Helping women realise the power of their craft heritage


Across the diverse tribes of the North East weaving has been the reserve of women, a skill passed down from mothers, grandmothers and aunts. Buon works with a cluster of Bodo and Rabha villages in the Nameri region of Assam.

When we started, most women here had woven only for themselves and their families. The few who had tried to make a living of it found the distance to the closest weekly market a deterrent.

Often, a trader would come along, offering yarn in exchange for half the woven fabric — the weavers were “free to sell the other half.” Called the “adhi system”, the weaver would be left with all the labour, half the fabric and no guaranteed income. There was a need to uproot this incredibly unfair system.

Buon in Nameri

It has taken years to evolve an equitable system, building not just craft but livelihood skills.

Buon was imagined in the wane of 2017 — we asked a few weavers if they would be open to weaving sarees (not traditional in these parts) — and surprisingly it was the older women who were the most enthusiastic. We would be responsible for everything the weaver needed to weave, from raw material and design to finding a market that valued the work— all she had to do was weave in her own time.

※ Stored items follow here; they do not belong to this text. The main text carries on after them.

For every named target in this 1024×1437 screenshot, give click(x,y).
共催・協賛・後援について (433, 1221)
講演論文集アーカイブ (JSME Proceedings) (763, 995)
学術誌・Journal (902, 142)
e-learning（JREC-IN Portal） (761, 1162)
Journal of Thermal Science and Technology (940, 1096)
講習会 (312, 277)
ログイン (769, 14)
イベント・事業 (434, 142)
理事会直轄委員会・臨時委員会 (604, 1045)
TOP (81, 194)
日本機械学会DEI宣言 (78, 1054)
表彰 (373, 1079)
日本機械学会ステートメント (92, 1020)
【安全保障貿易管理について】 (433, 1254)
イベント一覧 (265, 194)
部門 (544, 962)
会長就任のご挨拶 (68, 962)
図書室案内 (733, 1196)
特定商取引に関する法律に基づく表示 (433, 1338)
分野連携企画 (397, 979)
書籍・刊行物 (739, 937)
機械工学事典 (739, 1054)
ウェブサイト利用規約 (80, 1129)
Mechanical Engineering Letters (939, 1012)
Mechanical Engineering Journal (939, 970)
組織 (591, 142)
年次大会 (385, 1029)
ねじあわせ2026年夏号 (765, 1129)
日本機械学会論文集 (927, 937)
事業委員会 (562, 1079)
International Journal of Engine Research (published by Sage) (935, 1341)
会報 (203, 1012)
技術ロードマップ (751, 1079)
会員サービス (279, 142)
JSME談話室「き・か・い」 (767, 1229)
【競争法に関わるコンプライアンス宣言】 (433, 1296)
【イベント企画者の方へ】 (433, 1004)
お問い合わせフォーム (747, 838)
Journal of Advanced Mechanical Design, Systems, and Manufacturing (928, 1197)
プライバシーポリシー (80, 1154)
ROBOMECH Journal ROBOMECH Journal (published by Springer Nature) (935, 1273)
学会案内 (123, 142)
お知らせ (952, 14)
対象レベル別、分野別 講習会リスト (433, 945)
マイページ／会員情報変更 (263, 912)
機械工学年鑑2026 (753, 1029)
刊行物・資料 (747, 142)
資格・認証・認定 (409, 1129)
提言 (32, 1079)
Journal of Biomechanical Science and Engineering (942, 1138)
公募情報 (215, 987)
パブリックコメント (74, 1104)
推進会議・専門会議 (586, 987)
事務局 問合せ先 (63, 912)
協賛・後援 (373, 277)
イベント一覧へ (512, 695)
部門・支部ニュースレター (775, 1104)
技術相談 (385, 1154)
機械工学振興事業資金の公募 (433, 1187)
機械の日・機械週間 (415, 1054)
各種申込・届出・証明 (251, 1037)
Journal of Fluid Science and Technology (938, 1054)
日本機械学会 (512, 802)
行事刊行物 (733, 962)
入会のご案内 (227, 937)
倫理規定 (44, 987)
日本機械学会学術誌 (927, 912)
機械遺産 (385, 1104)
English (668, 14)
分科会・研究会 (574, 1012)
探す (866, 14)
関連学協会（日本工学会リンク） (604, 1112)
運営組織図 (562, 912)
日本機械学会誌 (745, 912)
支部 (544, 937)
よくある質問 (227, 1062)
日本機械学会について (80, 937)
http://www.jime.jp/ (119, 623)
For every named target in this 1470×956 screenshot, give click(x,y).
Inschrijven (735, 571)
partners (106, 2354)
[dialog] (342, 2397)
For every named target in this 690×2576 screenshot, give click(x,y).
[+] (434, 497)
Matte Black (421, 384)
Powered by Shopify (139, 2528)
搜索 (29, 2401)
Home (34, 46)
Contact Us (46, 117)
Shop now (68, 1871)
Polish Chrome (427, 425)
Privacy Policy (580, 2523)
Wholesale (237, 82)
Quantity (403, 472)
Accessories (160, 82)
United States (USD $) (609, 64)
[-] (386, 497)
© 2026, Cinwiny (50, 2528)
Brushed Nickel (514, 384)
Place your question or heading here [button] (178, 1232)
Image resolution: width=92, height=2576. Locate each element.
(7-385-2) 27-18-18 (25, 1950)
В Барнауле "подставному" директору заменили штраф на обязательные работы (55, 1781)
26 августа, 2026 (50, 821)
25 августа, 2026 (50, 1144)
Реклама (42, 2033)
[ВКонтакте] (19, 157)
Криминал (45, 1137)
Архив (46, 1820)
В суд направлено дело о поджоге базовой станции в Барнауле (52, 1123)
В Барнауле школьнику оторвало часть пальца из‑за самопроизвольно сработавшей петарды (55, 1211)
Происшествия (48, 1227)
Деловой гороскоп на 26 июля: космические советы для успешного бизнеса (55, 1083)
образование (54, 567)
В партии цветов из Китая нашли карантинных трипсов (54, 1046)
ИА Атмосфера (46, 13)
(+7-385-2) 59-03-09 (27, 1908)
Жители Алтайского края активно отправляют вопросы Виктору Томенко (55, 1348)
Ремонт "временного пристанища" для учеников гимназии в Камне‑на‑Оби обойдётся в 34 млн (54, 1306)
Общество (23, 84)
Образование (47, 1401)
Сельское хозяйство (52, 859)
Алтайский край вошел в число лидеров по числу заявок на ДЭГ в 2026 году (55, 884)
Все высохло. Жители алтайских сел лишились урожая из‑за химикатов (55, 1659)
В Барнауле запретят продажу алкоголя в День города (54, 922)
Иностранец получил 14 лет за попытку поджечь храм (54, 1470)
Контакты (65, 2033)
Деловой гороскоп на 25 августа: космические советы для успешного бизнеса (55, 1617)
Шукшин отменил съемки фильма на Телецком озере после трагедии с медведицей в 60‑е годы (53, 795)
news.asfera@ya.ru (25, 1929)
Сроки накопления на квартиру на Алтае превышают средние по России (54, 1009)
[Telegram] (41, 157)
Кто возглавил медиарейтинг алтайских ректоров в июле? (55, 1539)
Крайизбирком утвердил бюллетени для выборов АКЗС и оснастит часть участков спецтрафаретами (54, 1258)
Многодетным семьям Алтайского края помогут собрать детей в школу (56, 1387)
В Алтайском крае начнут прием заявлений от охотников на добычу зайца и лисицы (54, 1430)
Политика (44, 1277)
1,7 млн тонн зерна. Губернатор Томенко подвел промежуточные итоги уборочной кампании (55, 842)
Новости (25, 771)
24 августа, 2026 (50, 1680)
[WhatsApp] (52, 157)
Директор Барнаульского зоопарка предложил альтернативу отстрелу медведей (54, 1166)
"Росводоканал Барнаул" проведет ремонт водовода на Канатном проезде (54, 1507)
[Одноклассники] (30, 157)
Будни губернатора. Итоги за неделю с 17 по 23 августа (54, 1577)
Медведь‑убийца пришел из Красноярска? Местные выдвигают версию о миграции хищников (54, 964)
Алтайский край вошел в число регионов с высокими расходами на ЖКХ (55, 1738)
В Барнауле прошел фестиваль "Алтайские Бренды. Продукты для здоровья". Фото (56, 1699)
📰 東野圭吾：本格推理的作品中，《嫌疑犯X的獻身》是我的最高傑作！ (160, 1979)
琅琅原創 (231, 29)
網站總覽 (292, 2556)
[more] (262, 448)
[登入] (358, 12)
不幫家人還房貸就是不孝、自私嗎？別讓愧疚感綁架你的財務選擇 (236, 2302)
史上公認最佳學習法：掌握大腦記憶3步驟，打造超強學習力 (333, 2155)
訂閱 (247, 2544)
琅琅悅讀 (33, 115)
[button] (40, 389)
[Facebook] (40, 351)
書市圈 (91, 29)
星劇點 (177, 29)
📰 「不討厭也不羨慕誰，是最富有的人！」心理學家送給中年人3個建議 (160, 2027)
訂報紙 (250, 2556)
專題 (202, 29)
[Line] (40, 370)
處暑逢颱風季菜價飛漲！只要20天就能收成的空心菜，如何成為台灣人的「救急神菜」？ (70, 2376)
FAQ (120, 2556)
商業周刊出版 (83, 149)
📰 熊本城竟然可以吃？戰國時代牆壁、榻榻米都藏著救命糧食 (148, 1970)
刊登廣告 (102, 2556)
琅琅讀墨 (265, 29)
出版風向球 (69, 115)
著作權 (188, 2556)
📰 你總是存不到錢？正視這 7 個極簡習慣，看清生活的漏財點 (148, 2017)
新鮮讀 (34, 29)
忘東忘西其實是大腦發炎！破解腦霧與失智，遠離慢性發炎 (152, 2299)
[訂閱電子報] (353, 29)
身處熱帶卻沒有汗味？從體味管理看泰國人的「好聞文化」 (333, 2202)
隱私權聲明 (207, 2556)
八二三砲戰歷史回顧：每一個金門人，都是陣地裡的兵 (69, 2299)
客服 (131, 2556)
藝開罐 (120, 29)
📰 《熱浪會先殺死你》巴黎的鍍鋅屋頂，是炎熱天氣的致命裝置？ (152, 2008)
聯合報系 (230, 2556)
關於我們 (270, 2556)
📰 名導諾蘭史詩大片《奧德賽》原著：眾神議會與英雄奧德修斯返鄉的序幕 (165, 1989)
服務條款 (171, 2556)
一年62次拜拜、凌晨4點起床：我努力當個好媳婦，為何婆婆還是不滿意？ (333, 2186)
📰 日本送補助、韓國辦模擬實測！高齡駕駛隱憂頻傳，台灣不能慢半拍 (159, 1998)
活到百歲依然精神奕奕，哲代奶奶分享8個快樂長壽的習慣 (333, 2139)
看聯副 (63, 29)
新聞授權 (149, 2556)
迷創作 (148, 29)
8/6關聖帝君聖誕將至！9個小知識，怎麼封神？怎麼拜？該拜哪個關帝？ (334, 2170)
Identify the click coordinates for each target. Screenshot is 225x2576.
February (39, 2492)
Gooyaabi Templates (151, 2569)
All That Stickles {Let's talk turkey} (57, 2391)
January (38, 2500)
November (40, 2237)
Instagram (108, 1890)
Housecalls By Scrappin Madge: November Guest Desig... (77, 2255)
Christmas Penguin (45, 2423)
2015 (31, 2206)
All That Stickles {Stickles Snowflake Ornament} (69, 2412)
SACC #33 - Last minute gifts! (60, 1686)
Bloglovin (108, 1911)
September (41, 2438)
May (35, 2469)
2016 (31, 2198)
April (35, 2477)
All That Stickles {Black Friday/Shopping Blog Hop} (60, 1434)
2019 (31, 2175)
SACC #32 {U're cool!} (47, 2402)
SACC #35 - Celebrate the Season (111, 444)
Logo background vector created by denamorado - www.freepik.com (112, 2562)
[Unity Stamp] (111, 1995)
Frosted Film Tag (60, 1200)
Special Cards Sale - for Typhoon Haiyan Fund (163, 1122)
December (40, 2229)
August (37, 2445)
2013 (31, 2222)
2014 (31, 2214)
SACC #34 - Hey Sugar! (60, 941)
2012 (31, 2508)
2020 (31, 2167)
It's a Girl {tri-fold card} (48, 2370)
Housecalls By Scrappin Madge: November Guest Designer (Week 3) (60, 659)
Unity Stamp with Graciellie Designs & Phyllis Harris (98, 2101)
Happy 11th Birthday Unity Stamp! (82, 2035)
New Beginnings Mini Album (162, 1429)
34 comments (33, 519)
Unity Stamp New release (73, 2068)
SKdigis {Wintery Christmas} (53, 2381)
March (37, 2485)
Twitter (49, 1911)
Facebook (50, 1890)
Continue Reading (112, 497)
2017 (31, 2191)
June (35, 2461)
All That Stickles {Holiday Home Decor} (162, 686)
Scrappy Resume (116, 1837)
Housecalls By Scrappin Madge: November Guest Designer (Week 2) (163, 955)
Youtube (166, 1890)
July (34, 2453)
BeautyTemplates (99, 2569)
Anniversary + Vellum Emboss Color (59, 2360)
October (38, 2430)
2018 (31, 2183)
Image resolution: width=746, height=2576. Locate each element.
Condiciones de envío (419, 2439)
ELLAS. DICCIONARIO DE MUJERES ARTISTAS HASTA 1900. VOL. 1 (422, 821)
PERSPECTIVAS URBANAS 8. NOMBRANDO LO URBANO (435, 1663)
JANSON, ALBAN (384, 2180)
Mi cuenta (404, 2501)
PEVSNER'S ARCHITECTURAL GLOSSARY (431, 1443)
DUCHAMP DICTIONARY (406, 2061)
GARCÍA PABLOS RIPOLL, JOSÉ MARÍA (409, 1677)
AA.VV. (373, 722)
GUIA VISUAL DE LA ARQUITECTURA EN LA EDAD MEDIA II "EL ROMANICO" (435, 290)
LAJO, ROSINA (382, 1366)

By the end of 2019, we had a small collection ready to go and in a few months the pandemic hit. We learnt how to swim in the deep end. Our weavers’ looms clicked away in their remote villages. When it was safe, we used the time to develop vegetable dyeing and spinning skills through workshops. During an eye camp, we realised that handspinning could be a way to involve senior women who now found weaving hard on their bodies.

While we source our handspun yarn from a cooperative society from a different part of Assam, our senior’s programme might soon be making enough for all our weavers.

It’s a work in progress, in more ways than one. Thank you for supporting our journey.